The way machetes are classified will change as part of new laws to boost police powers on illegal firearms and weapon sales.
Introduced into Parliament, the Firearms and Control of Weapons (Machetes) Amendment Bill 2024 will amend existing laws to make it easier for police to serve a firearm prohibition order (FPO) on a person.
While the scheme has seen Victoria Police issue more than 2,000 FPOs to keep illicit firearms out of the hands of serious and organised crime members, currently FPOs must be served in person which can prove difficult where a person is avoiding police.
Under this new Bill, police will be able to stop a person in a public place and direct that they remain there or accompany an officer to a police station or other safe place for up to two hours for the purposes of serving an FPO.
Police will also be able to apply to a magistrate for a warrant to enter a premises to search for and serve a person an FPO. Where an individual in detention has declined a visit by a police officer, police will also be able to serve an FPO on that person by registered post.
Separately, the Bill will amend the Control of Weapons Act 1990 to ensure that there is no doubt that a machete is a controlled weapon.
While machetes are frequently used for legitimate and lawful purposes, such as clearing food crops, gardening and maintaining trails – clarifying to traders that machetes are controlled weapons and proof of age must be checked before sale will help police ensure machetes don’t end up in the hands of minors.

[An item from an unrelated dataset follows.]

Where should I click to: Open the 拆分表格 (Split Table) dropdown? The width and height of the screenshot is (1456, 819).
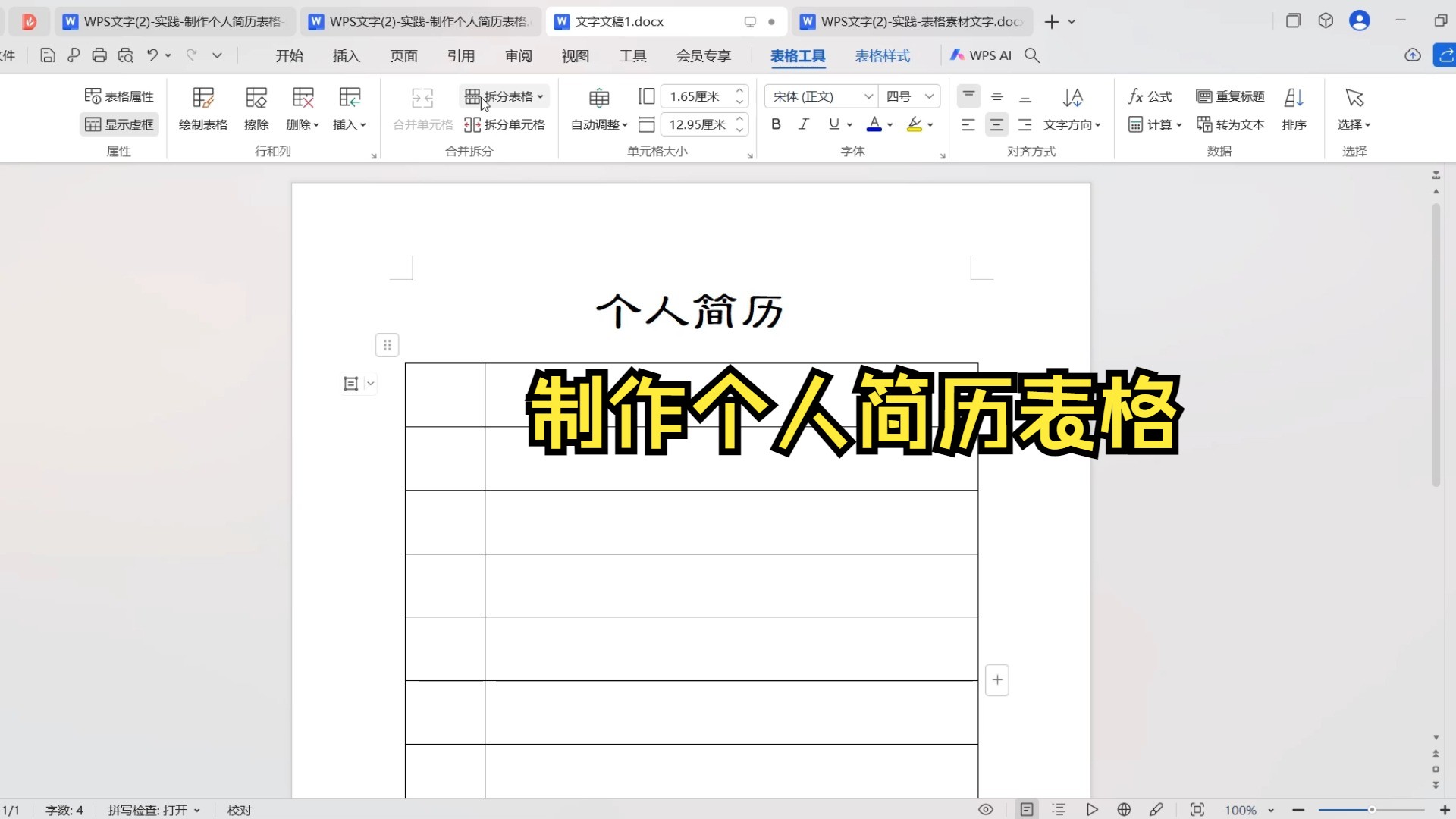coord(540,96)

The penalty for carrying a controlled weapon with an unlawful excuse is a fine of more than $23,000 or a jail term of one year.
It is an offence for a person to sell a controlled weapon to any person under 18, with a fine of up to $3,846. It is also an offence for a child to purchase a controlled weapon, with a fine of up to $2,308.
However, the Liberal Nationals party stated the legislation was opposed when it was introduced by them in Parliament last year.
According to the opposition, this delay has seen machetes continued to be sold to youths and used in violent crimes, with police not having the powers to proactively remove the weapons from the street.